🇵🇱 Steve G 🇵🇸’s review published on Letterboxd:
It's not very often these days that I review films without having watched them that same day, or the day before if I'm feeling particularly lazy, but it struck me that there are a fair few films that I still haven't reviewed that I could easily do out of the memory of having seen them many times.
Temple Of Doom had an extremely thankless task following on from Raiders Of The Lost Ark, of course, and even today it still garners its fair share of disappointed reviews. But I do like to champion under-appreciated sequels to outright classics - Jaws 2, Magnum Force, Predator 2, and even Airplane 2 are all films that I think have a large amount of merits to them and are films that just happened to be unfortunate enough to follow on from iconic and widely loved originals.
In fairness, Temple Of Doom probably has a lot more love for it than all the films that I have named above but I can see why people would not take to it. For a start, the film does not exactly help itself by following on a search for the Ark Of The Covenant and rollicking battles with Nazis with the search for a pebble with some lines chalked on it and a diminutive sidekick having a brawl with a kid wielding a bloody voodoo doll.
But back in the 1980s Steven Spielberg could take a pretty weak concept and plot base and still turn it into something very entertaining indeed. That is what he does here, and it's hardly as if he manages it without putting his foot in it on a couple of other occasions either. Ke Huy Quan is far more irritating here than he would go on to be in The Goonies and is a complete pain in the arse, and much the same could be said for Kate Capshaw - a real step backwards after the spunky role that Karen Allen was gifted and thrived with.
Mola Ram isn't much of a baddie either considering that Indy was having to wade his through all but the Fuhrer himself in the preceding film, but there are so many cracking action scenes here and moments of humour that I can quite easily forgive all that. The opening nightclub free-for-all is brilliantly chaotic and the action hardly lets up before Indy's plane is abandoned and they are left to escape via a suspiciously gravity friendly rubber life raft. Temple Of Doom is certainly at its very best when chaos ensues.

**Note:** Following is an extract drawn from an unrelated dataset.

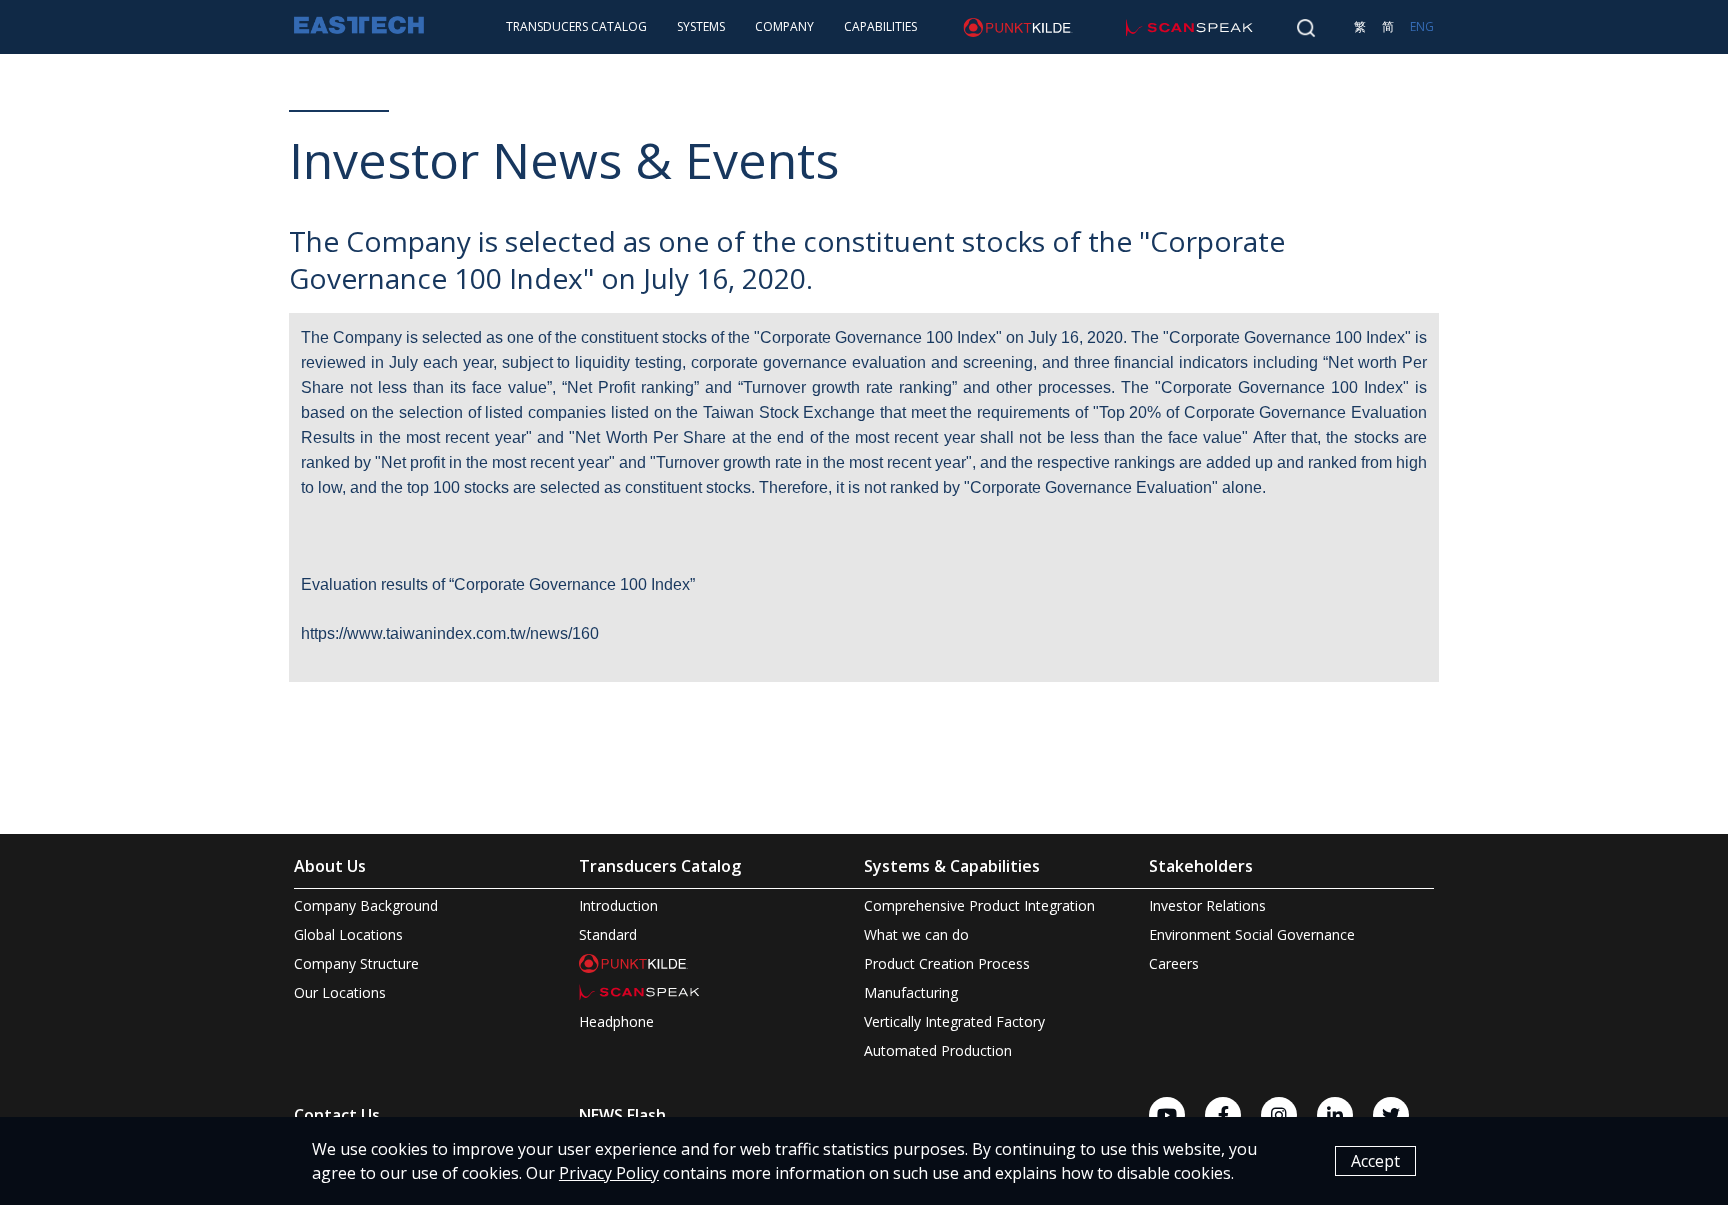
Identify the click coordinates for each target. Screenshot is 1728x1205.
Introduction (618, 905)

The end fight on the rope-bridge, both intact and subsequently knackered, is quite mad by the standards of action adventures like this while the fight in the mine before the escape via mine cart is also enjoyably manic. When the film slows down it unfortunately gives a chance to Capshaw to open her trap and start being annoying again and no amount of amusingly disgusting banquets can quite cure that problem.
The sacrifice scene is one that I didn't even get to see uncut until a couple of years ago, excised as it was from video releases over here as distributors understandably baulked at the film getting a 15 certificate and with no 12 certificate yet available. It's probably a bit unnecessarily strong for what is, really, a kids' action adventure, but I think people forget that the previous film pushed the envelope in several ways when it came to violence. That bar near the beginning especially springs to mind even before the melting faces and so on and so forth.
Spielberg deserves a lot of credit for pushing this kind of film into areas that adults could enjoy just as much as kids and even though it really isn't a patch on the original, or arguably on its sequel, it is still for me one of the very best films of its type of a decade that was swimming in great action capers.